It's hard to see how that could turn out well in a long-lived application like an IDE, though, so the topic is worth a little more thought. I wonder whether the right approach to deal with caching might be to find a way to push it "down" a level, rather than introducing a kind of complex interaction where it knows that there are certain things it just shouldn't cache (feels like a layer / encapsulation violation). I'll confess I didn't look hard at the current caching setup (I just noticed it when I hit a timeout).
I think this is not right - see comment below

I'm not sure I understand this comment:

I'm wondering if ProvideMfaToken should instead by sync

I'm not wedded to it being async by any means, but I think maybe it's orthogonal to the rest of the issue? (I mean that the next part of the sentance, asking the user ahead of time, can work just as well if it stays async, I think?)

@tschuett
Copy link

tschuett commented May 3, 2022

GetSessionToken also supports MFA.

@jdisanti
Copy link
Collaborator

jdisanti commented May 3, 2022

I think we have a potential solution for the timeout issue. What we can do is modify the ProvideMfaToken trait to look something like this:

pub trait ProvideMfaToken: Send + Sync + Debug {
    fn mfa_token(&self, mfa_serial: &str) -> Result<MaybeMfaToken, MfaTokenFetchError>;
}

With an enum that allows for later, timeout free, resolution of the MFA token:

#[non_exhaustive]
pub enum MaybeMfaToken {
    // The names definitely need some thinking...
    // This variant states that we believe the token will become available before the timeout
    NearTerm(future::ProvideMfaToken),
    // And this variant says we know the token likely won't be available before the timeout
    NotReady(future::WhenReady),
}

When the mfa_token function returns NotReady, we can have the AssumeRoleProvider return a CredentialsError::ProviderError with a boxed cause that has NotReady's future inside it. Then the LazyCachingCredentialsProvider can downcast the cause when it gets a ProviderError to see if it's a case where something needs to get resolved first.

The nice part about this approach is that it:

  1. Allows us to break up the implementation so that a quicker solution can be implemented first for those that don't anticipate running into the cache timeout. By merely omitting the NotReady variant from the enum, we get half of the functionality without worrying about a breaking change later.
  2. It's non-committal on API changes. Everything is contained in aws-config, the crate with a less stable API than aws-types.
  3. We could potentially feature-gate it behind something like mfa-experimental to collect more feedback before deciding to stabilize it.

Downsides are:

  1. While NotReady isn't implemented, the API is going to be obtuse since implementers will need to wrap the return value in this one-variant enum.
  2. The downcast examination of cause in CredentialsError::ProviderError is not great. But if we need to change approach, we won't have a dead variant in CredentialsError (which is in aws-types) this way.

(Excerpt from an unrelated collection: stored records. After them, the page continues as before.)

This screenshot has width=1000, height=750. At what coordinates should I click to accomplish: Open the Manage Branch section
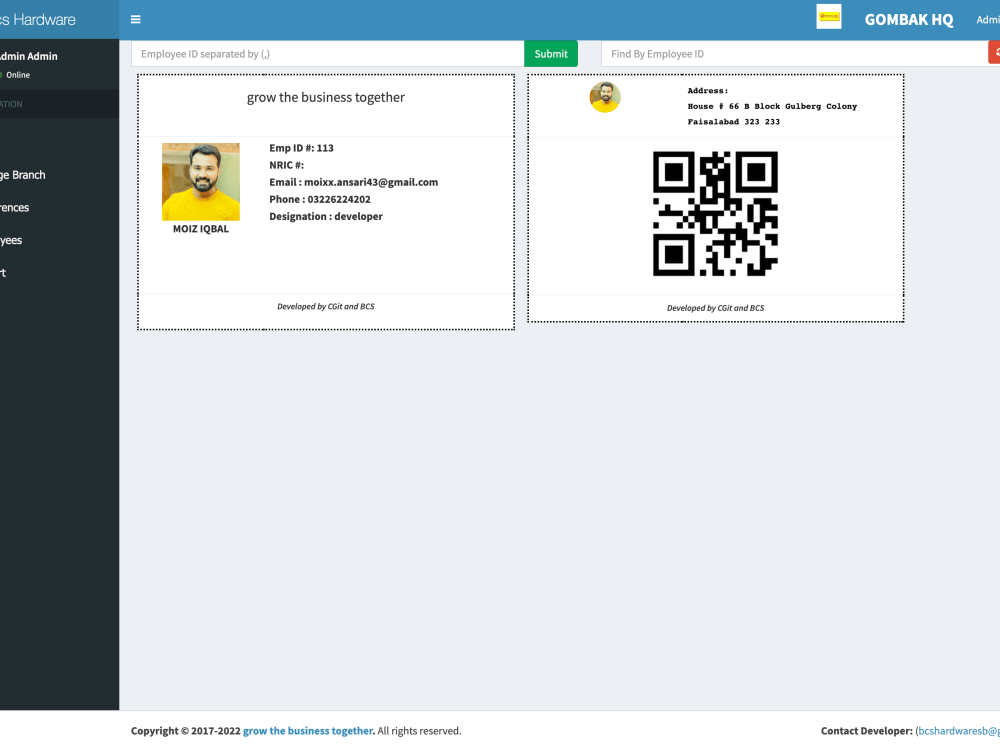pyautogui.click(x=22, y=174)
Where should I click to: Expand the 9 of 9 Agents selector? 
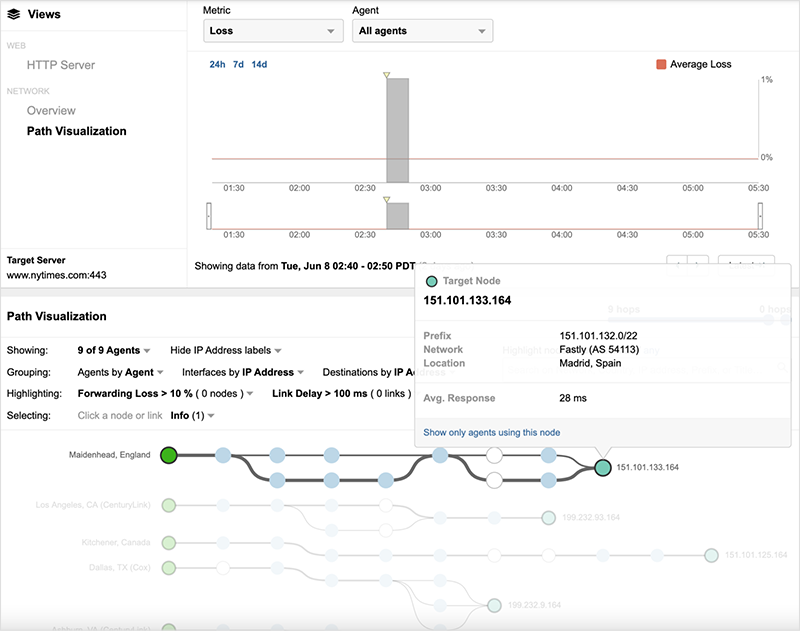tap(114, 351)

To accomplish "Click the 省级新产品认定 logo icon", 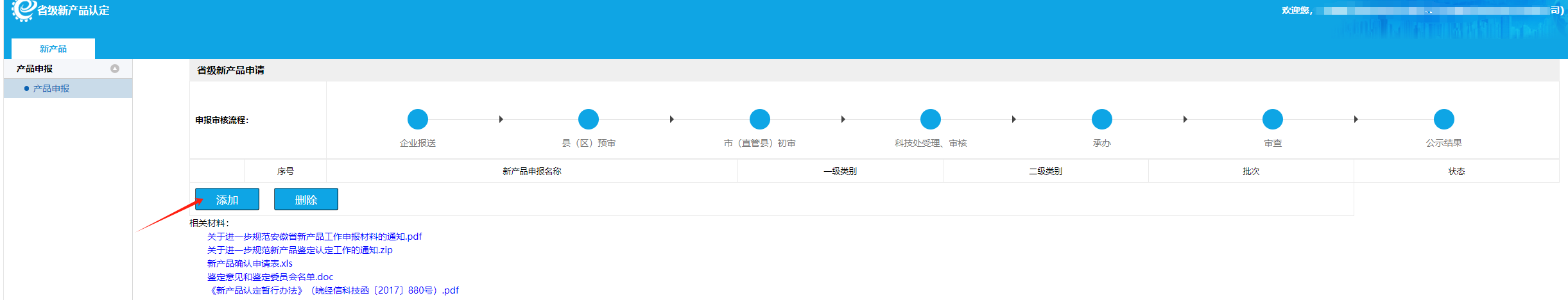I will click(24, 10).
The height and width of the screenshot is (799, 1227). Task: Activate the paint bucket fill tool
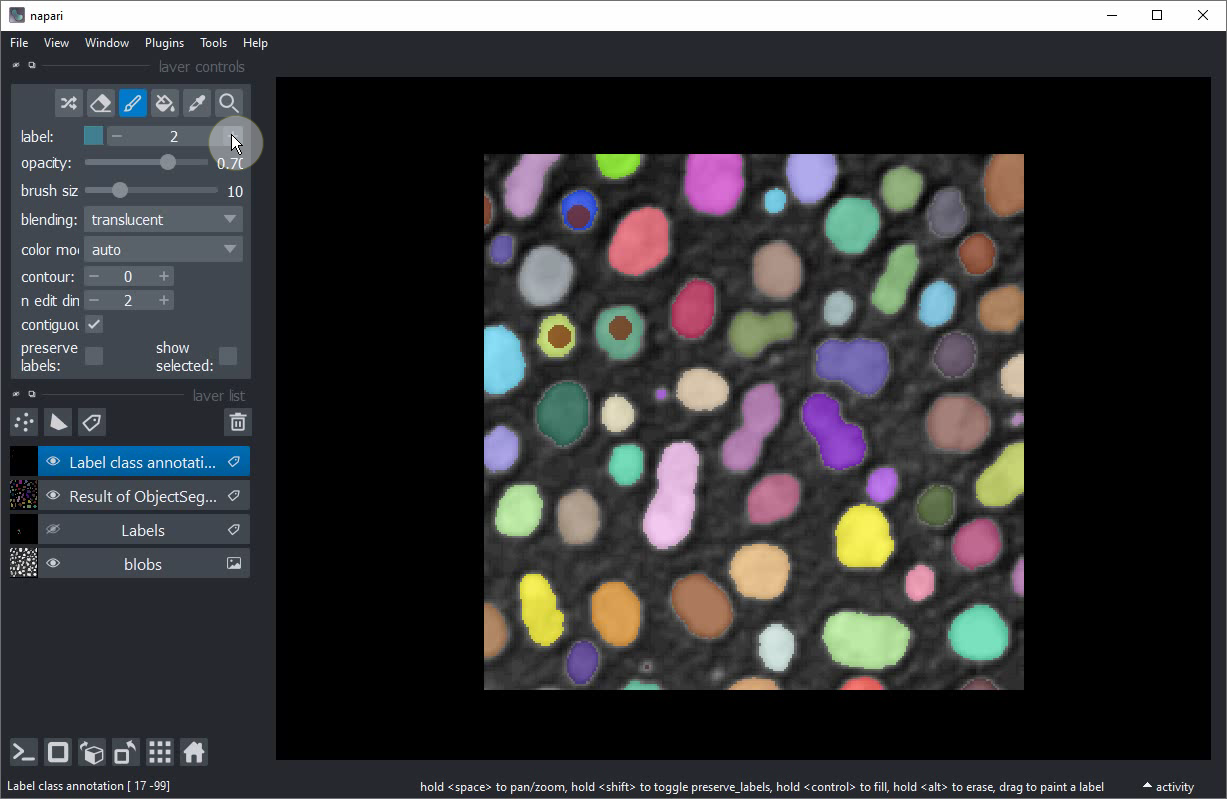(165, 103)
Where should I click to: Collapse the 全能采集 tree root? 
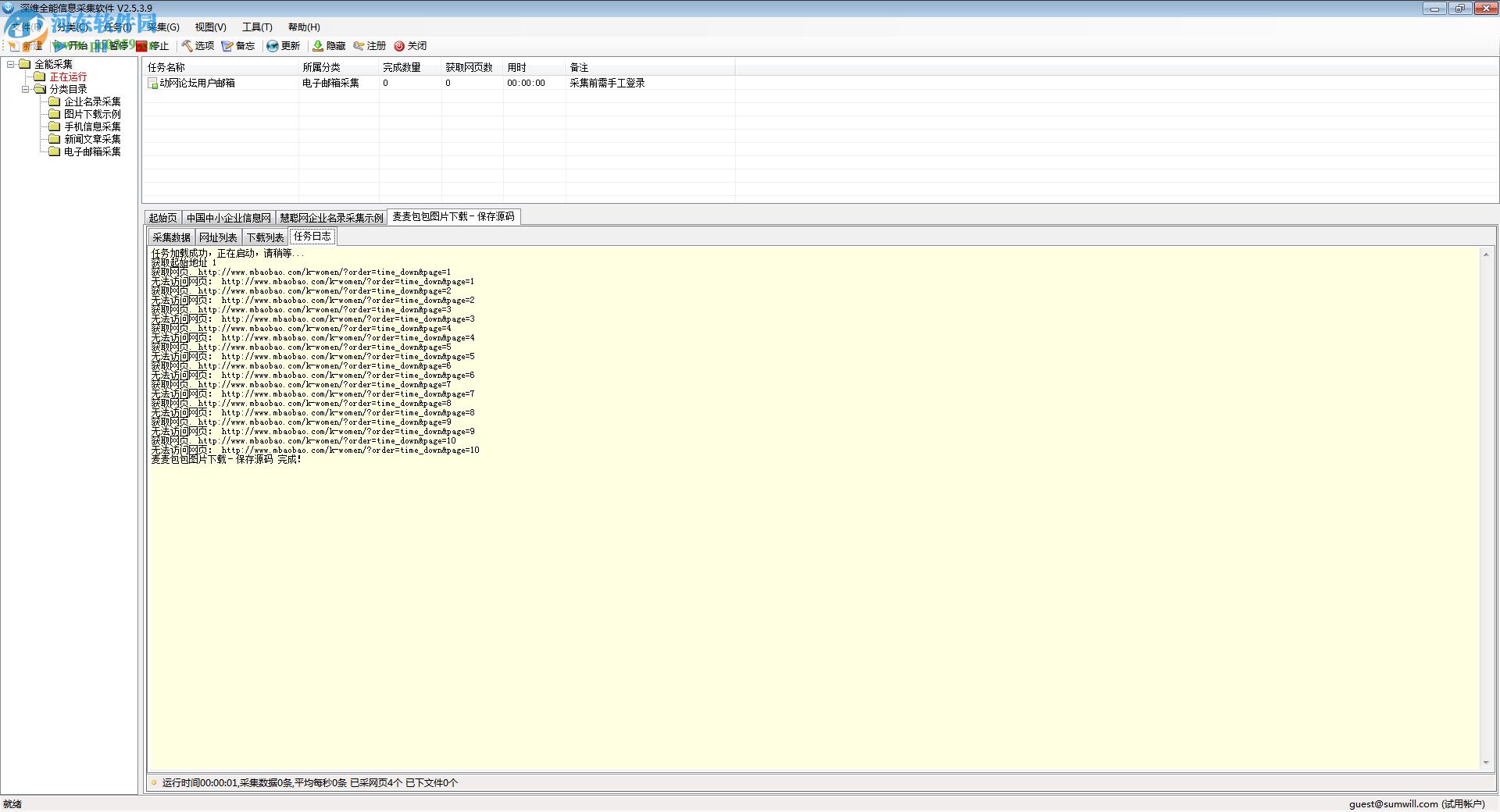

I'm definitely open to more ideas, but I think overall we need an RFC to examine this deeper (if for no other reason than to answer what went into our decision making). If that's something you're interested in tackling, I'm happy to help out!

@jelford
Copy link
Author

jelford commented May 7, 2022

Hi @jdisanti , first of all thanks for the thoughtful response on this caching / timeouts issue. I had hoped to have a bit more time on this during the week but it doesn't look like that's panned out. I'm happy in theory to look at an RFC, just with the caveat that my latency on discussions is going to be quite high over the next couple of weeks - I don't think that's a huge deal since this wasn't being worked on before (?), but if folks are keen to make progress here then I don't want to be a bottleneck.

I have two general thoughts on this topic before thinking harder about solutions though (I'm reaching for ways for it not to be a problem in the first place - I wonder whether we're over-complicating things?):

  1. In cases where the application knows that it's likely to experience long delays in getting an MFA code, it might be acceptable just to bump the default cache-load timeout, as I've done in my own testing. Here's how I set up my credentials:

    credentials::DefaultCredentialsChain::builder()
                .profile_name(&args.profile)
                .mfa_token(ProvideMfaTokenFromStdin())
                .load_timeout(Duration::from_secs(120))
                .build()
                .await;
    

    I'm not super keen on that workflow because it requires the application to have some idea that user interaction is going to be involved - but, since implementing ProvideMfaToken is already the application's responsibility (for now...), that might not be such an unreasonable ask. The line of thinking here is:

    • The application already has to have some way to interact with the user
    • The application already has to deal with the case that auth will fail for an indefinite period / need to be retried because the user is not attentive
    • ... therefore, the application will need its own way to handle this workflow in general (for commandline / batch-oriented apps, "handle" probably just means "crash"), and already needs to think about appropriate timeouts.

    So, the "do nothing" option is to rely on the application widening the credentials cache load timeout. Do you think there's any mileage there?

  2. I might be reading this wrong, but I think that in botocore, the way the cache wrapper works is that it doesn't enforce timeouts at the cached-load level at all. Instead, timeout decisions are delegated to whatever's going on in the underlying credentials loader (so, boto's AssumeRoleCredentialFetcher will have the normal set of timeouts applied when it actually sends a request out to sts, by virtue of going through the normal botocore.client._make_api_call flow, rather than because of anything enforced by the caching layer).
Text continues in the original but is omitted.